▶ **Pixel coordinate grounding data**:
↓↓↓

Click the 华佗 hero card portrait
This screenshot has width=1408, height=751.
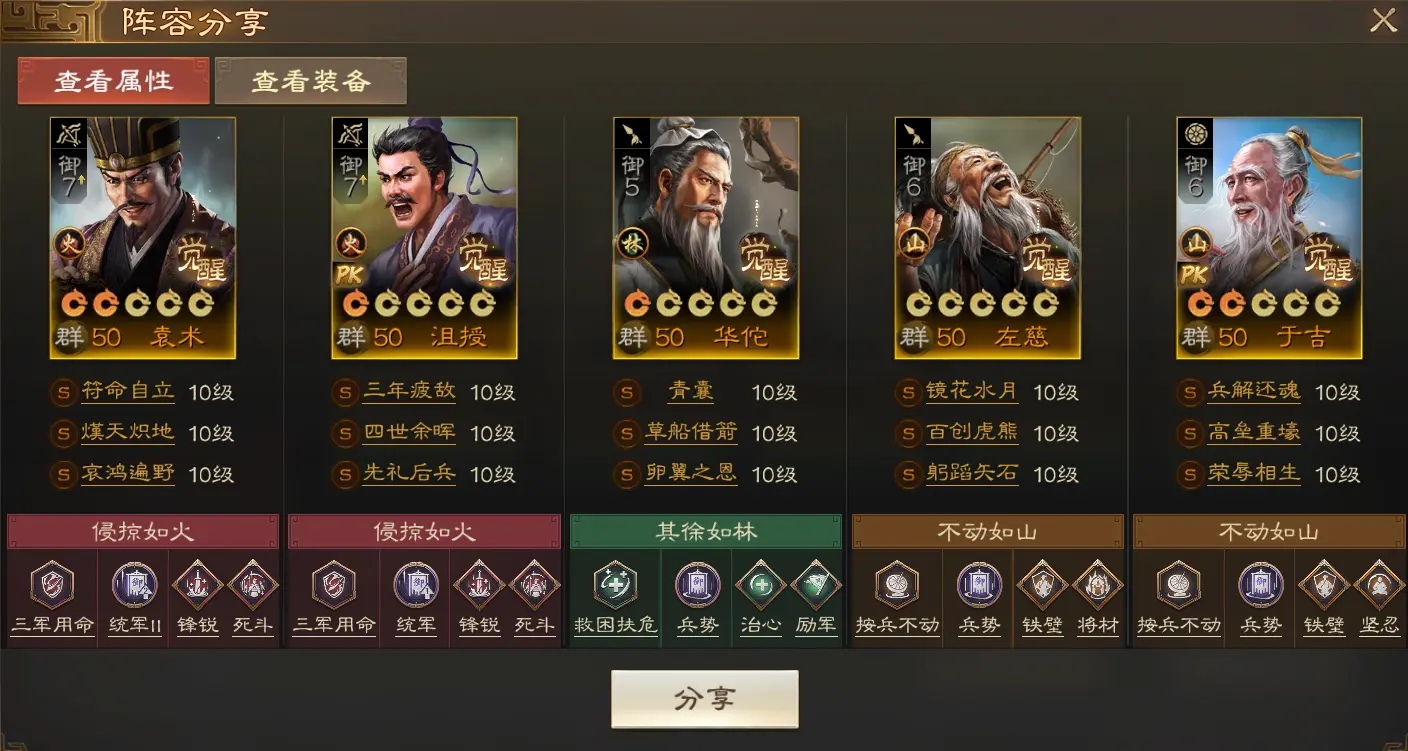(x=706, y=238)
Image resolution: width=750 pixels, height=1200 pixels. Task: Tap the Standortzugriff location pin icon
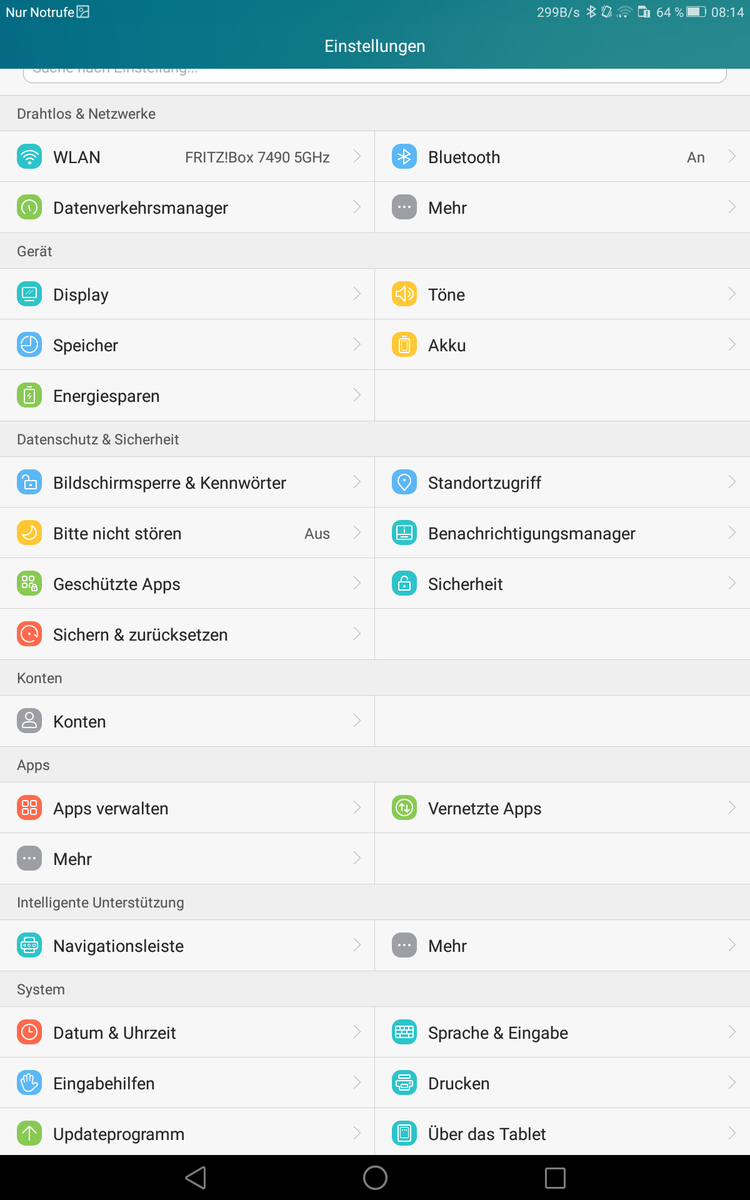point(404,483)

↑↑↑

▶ **Problem details**:
Restate word for word the lines that begin at the one containing "Image resolution: width=750" and end with the final line of the records. Pictures stay out.

▶ **Solved problem**:
Image resolution: width=750 pixels, height=1200 pixels. Task: Tap the Standortzugriff location pin icon
point(404,483)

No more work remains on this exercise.